Hi All,
I’m trying to create a clean one-page-type UI with a drop down menu system. I’m running Variant Description OMG App for the current model:
https://starlustjewelry.com/products/aries-necklace?variant=39693363609643
This model uses 12 products with 55 variants each. It looks great and works. But the issue is that it takes away my ability to market 76 individual products, as each product on google, I believe, needs to be unique (and variants of it are then noted).
I’m open to any variation of this, including multiple pages, another menu system that physically shows each of the 12 variants, other. I just don’t want a catalogue-type arrangement where the user has to scroll through 12 different models under one of the main products.
Thank you in advance for any advice!
Hi @Starlust
If that’s the priority, over looking and working great on the website , a flat model isn’t uncommon to have Standalone Variant Products but then it does require advanced theme customization to cohesively wire everything back together on the online store theme to present them as if they are product variant-options.
An alternative is to do both and use skus between standalone variants and and regular product-variants to sync the inventory together in the background then you can use whatever variant model you want while still having full unique products and urls per item. This also lets you have unique descriptions , etc in multichannel beyond the online store.

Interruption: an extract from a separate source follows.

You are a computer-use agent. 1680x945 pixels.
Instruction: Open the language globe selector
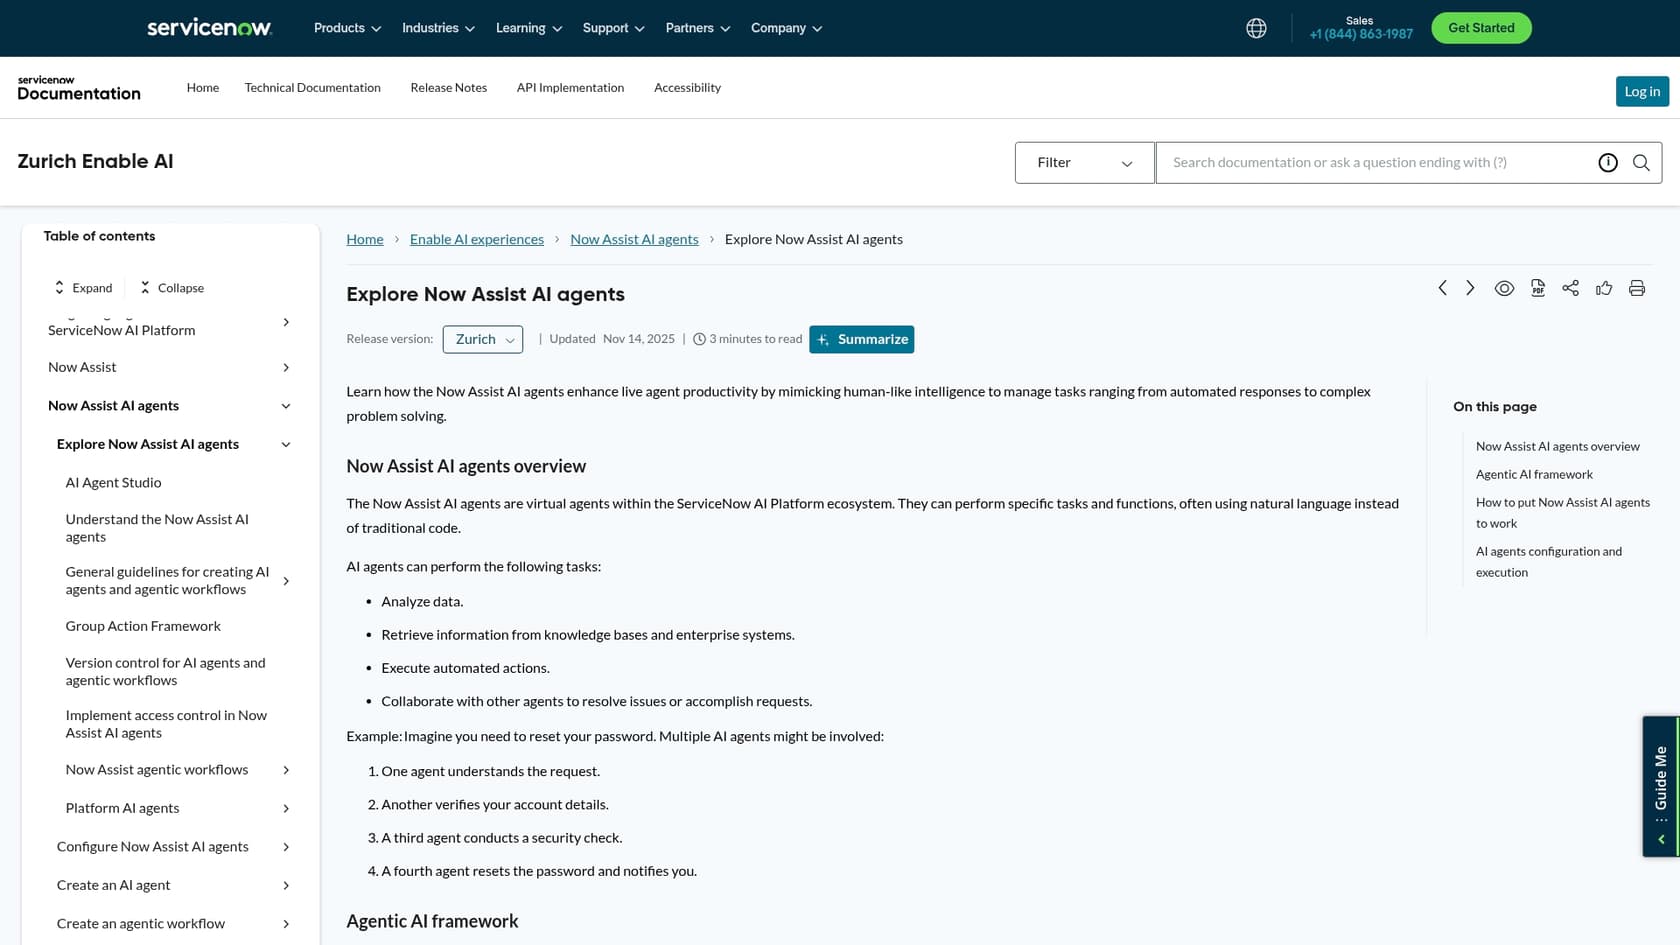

Example scripted automations https://tasks.mechanic.dev/?q=sync%20sku
It can be dropdowns, not sure of what you mean by “noted” could you provide an example url or screenshot
https://support.google.com/merchants/answer/6324507?hl=en
@EmmanuelFlossie has a video on google shopping variants as well https://www.youtube.com/watch?v=hjQ1-5Io4TI
UX FYI: when making an menu out of iconography you either need text labels, text on hover, or at minimum tooltips; moreso on mobile where you users see the url like they can on desktop to infer the names of things. Otherwise your effectively gatekeeping your own products against people who do not know the products industry. I.e. someone wants to by a sign necklace as a gift only knows the word “aires” but no idea what the symbol is , don’t intimidate or confuse that person they may either leave or buy the wrong thing and need a replacement/refund.
And test reinforcing iconography on the add to cart button itself.
Hi PaulNewton,
Thank you so much for your response and wisdom!
I think that I understand how this would work with having stand alone variant products (for Google) and Multi-item variant products (for a drop-down menu). all products being connected via SKUs:
Am I understanding this correctly?
If so- how do I tell google how to land on a specific variant, instead of a multi-item menu (i.e. I want the traffic directed at “Aris and Capricorn” instead of just “Aries”)? Would google automatically find that specific SKU?
I’ll definitely insert titles below the iconography at the top menu. Thank you for the suggestion! And thank you for your help here!! I downloaded Mechanic and I’ll see if I can get a prototype working.